Our conclusion is that venetoclax certainly has activity and efficacy in patients with t(11;14) in combination with bortezomib and dexamethasone without a significant effect on survival or increased mortality. We found a similar benefit in patients with a high BCL2 expression, determined by quantitative BCR, in patients who received the combination of venetoclax plus bortezomib and dexamethasone, however, this is not something we can translate to the clinic today because there is no validated assay to determine BCL2 expression or to identify appropriate cut points. That biomarker is currently being developed for ongoing and future trials.
Is there ongoing research to explore this subpopulation?
Clearly, there seems to be a subgroup of patients who don’t benefit and may be harmed by the use of venetoclax particularly in combination with bortezomib and dexamethasone. Those appear to be the patients with low BCL2 expression or high-risk cytogenetics.
The CANOVA trial [NCT03539744] is looking at randomizing patients with the t(11;14) abnormality with relapsed myeloma to either venetoclax and dexamethasone or pomalidomide [Pomalyst] and dexamethasone. That will hopefully provide us with the information that we need to get a drug approval in the setting of t(11;14)-positive myeloma.
Does venetoclax improve PFS for patients with myeloma?
The answer is yes in patients with a t(11;14)-positive mutation and patients with high BCL2 expression, which represents roughly 50% of patients with myeloma. There is a potential role for this drug. So the ongoing trials are trying to identify exactly which subgroup of patients benefit, what combination delivers a benefit, and how much benefit does it convey. But at the same time, these trials give us the opportunity to understand the biology of the disease and find out why a subgroup of patients did not benefit.
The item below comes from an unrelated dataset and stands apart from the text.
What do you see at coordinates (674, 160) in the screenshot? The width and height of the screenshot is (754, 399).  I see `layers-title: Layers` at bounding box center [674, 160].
What is the contribution of your results to our understanding of multiple myeloma?
The results contribute greatly to our understanding of the disease biology for two reasons. One, we need new treatments. The results of the BELLINI trial provides us with a blueprint of how we move this drug forward towards approval for patients who can benefit from it. The second reason is that venetoclax is part of an important class of drugs that targets an important pathway in myeloma.
The trial gives us a starting point for additional work to understand how inhibition of this BCL2 family of proteins, whether it’s venetoclax for BCL2 or some of the newer drugs against MCL1. How will it affect the different types of myeloma? We have been explaining, for the longest time, that myeloma is not 1 disease. We have multiple diseases based on the makeup of the genetic abnormality.
So it’s quite likely that this is a drug for a subgroup of patients with myeloma. The results help move the paradigm of thinking about multiple myeloma as different diseases with different treatments.